Other art forms exist in Western culture, and are understood. The series of paintings of the west face of Rouen cathedral that Monet made from his draughty open window above a lingerie shop between 1892 and 1894, for instance. Each of these is understood by everyone to be a unique work, and of course, a work by Monet.

In jazz terms, though, the unique work would be said to be the cathedral, and the royalties for each painting would go to the architect. If they were reproduced in a book, the printer would get a royalty too. In all cases, Monet would get nothing.

This is because legally the song is a composition, a set text, and if a jazz musician performs the song, then in law, a composition is being played. If there is any recognition of the uniqueness of what the jazz player does, it is in the performance being called an ‘arrangement’ of the composition. If someone transcribes the solo though, it is the transcriber who gets the copyright, not the musician. That is what I mean when I say that the jazz musician’s art does not exist in law.

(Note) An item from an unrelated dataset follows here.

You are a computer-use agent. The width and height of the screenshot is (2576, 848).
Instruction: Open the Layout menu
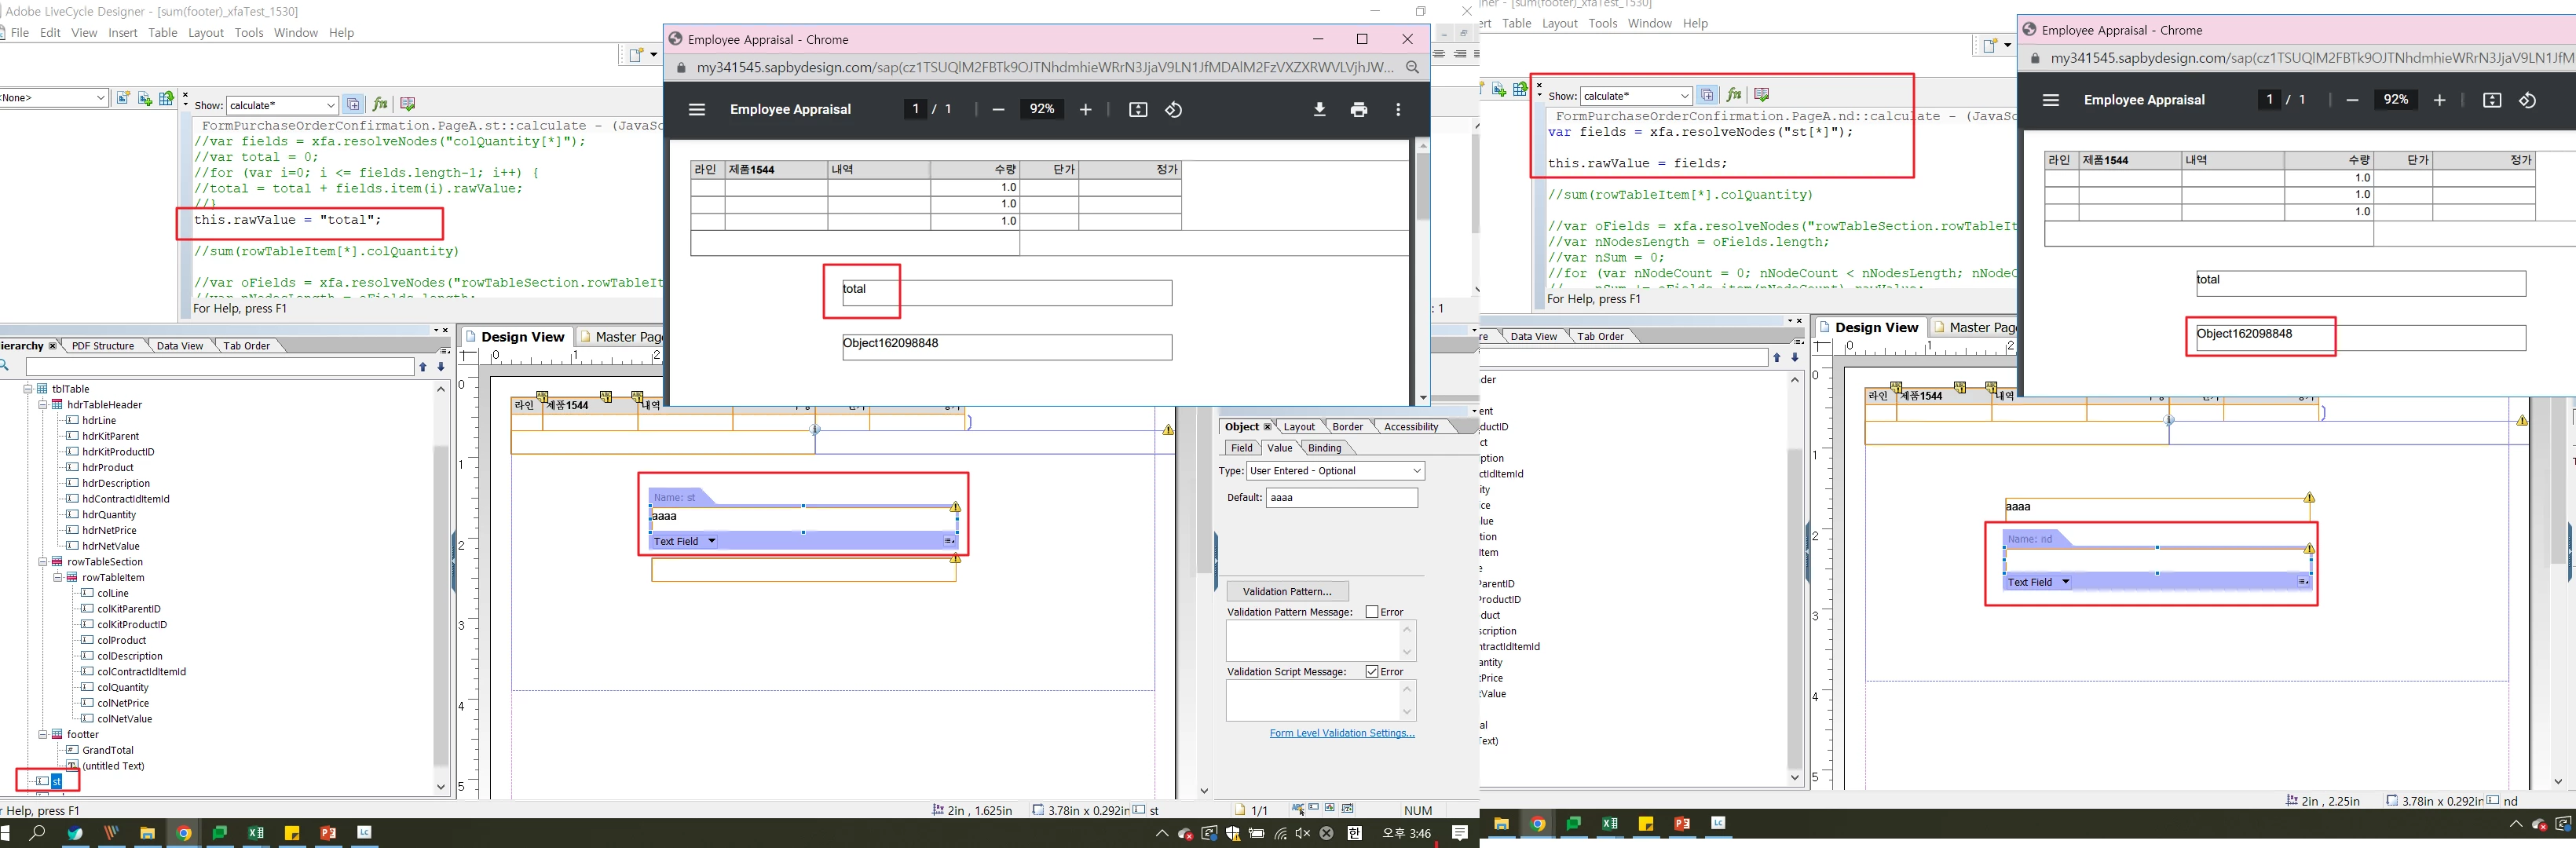point(206,33)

This is unjust and absurd. It prevents books of solos from giving credit where it is due, and makes them give it where it isn’t.

For instance, in Brian Priestley’s excellent Front Line Jazz Piano Solos 2, there is a transcription of Keith Jarret’s solo on the track Autumn Leaves from Charles Lloyd’s album Dream Weaver. And in his Jazz Piano 3, there is a transcription of Bill Evans’s solo on Autumn Leaves from Portrait in Jazz.

Neither transcription includes any reading of the theme (although I would argue that even that is still not the playing of a composition). And, most significantly, neither mentions the jazz player’s name. Both transcriptions have the following at the top of the page:

AUTUMN LEAVES
(Les Feuilles Mortes)
English Lyrics by JOHNNY MERCER
French Lyrics by JACQUES PREVERT
Additional Verse Lyric by GEOFFREY PARSONS
Music by JOSEPH KOSMA
Music © Copyright 1947 and 1984 by Enoch et Cie (France)
Lyrics © by Ardmore Music Corp (USA)
Sub/Published by Peter Maurice Co. Ltd

In other contexts, this might be actionable. As presented, it could be argued that it is ‘passing off’ the transcriptions as the composition, and somebody should sue the publishers, saying they expected it to be the composition, and it wasn’t. But you see what I mean about jazz not existing.

Further examples abound. Lionel Grigson’s ‘Study Books’, published by Novello, are limited to ‘performances’ of ‘compositions’ to which Novello owns the rights. Slone and Aebersold’s magnificent Charlie Parker Omnibook is © 1978 ATLANTIC MUSIC CORP, not even Slone or Aebersold, let alone Bird, and is ridiculously dotted with advertisements for things like textbooks on arranging.

Companies like Advance Music, in their admirable book of Chet Baker Solos, for example, try to get a little justice by tackling it another way. They avoid mention of the song as composition, heading each transcription ‘Chet Baker’s solo on the chord changes to...’. And Gary Campbell’s Hank Mobley Transcribed Solos has this on the title page: ‘the transcribed solos in this book utilize only the chord progressions of the title listed’.

This is fine as far as it goes, but it prevents them including any of Baker’s or Mobley’s opening choruses - the ones misleadingly called ‘theme statements', when they are, as much as Monet’s paintings, personal statements. But if they did put them in, they might get sued.

Andrew White, whose monumental achievement has been to transcribe all of Bird and all of Coltrane at first didn’t include Coltrane’s opening statements, but then started to put them in. When I asked him why the change in policy, he said he had realised he was too small to be worth suing!


In a recent email, Conrad told me that this piece is now a little out of date.